Copy out the part of the listing that opens with the line containing "von Biskaya label" and closes with the line containing "coord(224,377)", both of those lines included, and nothing else.

SUPPLIED INFORMATION
* BEGIN *

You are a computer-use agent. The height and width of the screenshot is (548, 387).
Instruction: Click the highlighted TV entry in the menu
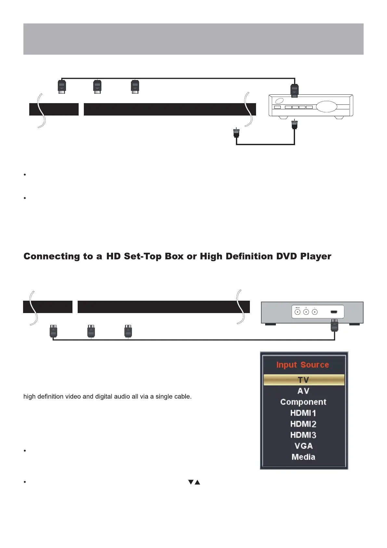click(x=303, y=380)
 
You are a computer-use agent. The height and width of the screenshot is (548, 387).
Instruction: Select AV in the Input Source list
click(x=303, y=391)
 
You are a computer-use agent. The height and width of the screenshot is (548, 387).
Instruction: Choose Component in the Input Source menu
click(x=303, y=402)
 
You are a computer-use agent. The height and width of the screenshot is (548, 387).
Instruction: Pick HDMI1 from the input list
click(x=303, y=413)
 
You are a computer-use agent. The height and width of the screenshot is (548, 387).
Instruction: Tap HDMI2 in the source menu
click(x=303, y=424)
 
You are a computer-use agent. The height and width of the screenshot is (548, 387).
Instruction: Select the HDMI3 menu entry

* END *
* BEGIN *

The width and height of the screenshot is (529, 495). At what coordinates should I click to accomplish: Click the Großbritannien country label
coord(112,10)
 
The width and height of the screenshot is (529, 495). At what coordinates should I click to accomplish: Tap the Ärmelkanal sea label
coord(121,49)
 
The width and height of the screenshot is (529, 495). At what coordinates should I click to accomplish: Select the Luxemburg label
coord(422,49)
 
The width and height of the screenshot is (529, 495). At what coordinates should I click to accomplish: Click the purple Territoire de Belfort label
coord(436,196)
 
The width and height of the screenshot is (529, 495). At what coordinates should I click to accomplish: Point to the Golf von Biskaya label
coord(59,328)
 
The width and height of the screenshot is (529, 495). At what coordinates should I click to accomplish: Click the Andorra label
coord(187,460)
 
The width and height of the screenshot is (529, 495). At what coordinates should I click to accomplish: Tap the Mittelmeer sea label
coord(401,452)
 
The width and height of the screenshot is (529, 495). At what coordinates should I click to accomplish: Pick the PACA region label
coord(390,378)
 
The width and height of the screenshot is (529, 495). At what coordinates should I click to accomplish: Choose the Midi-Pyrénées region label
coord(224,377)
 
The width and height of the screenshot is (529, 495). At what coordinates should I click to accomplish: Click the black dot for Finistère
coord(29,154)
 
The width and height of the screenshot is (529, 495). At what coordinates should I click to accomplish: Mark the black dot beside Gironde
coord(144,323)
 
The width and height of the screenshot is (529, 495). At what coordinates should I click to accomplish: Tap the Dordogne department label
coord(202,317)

* END *
* BEGIN *

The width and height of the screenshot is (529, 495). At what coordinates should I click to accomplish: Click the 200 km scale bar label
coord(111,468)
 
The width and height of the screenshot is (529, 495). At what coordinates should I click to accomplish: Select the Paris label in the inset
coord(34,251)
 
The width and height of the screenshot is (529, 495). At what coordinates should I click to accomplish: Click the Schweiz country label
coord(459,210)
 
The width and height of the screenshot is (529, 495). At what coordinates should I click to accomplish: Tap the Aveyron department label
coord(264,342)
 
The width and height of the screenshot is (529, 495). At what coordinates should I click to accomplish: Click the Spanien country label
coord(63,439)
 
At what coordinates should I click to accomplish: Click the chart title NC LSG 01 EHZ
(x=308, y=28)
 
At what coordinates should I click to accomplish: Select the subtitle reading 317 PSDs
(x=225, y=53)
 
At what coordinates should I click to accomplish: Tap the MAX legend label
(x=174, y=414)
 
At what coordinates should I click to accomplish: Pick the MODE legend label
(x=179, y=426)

* END *

PROBLEM SOLUTION
The width and height of the screenshot is (529, 495). At what coordinates should I click to accomplish: Point to the Golf von Biskaya label
coord(59,328)
 
The width and height of the screenshot is (529, 495). At what coordinates should I click to accomplish: Click the Andorra label
coord(187,460)
 
The width and height of the screenshot is (529, 495). At what coordinates should I click to accomplish: Tap the Mittelmeer sea label
coord(401,452)
 
The width and height of the screenshot is (529, 495). At what coordinates should I click to accomplish: Pick the PACA region label
coord(390,378)
 
The width and height of the screenshot is (529, 495). At what coordinates should I click to accomplish: Choose the Midi-Pyrénées region label
coord(224,377)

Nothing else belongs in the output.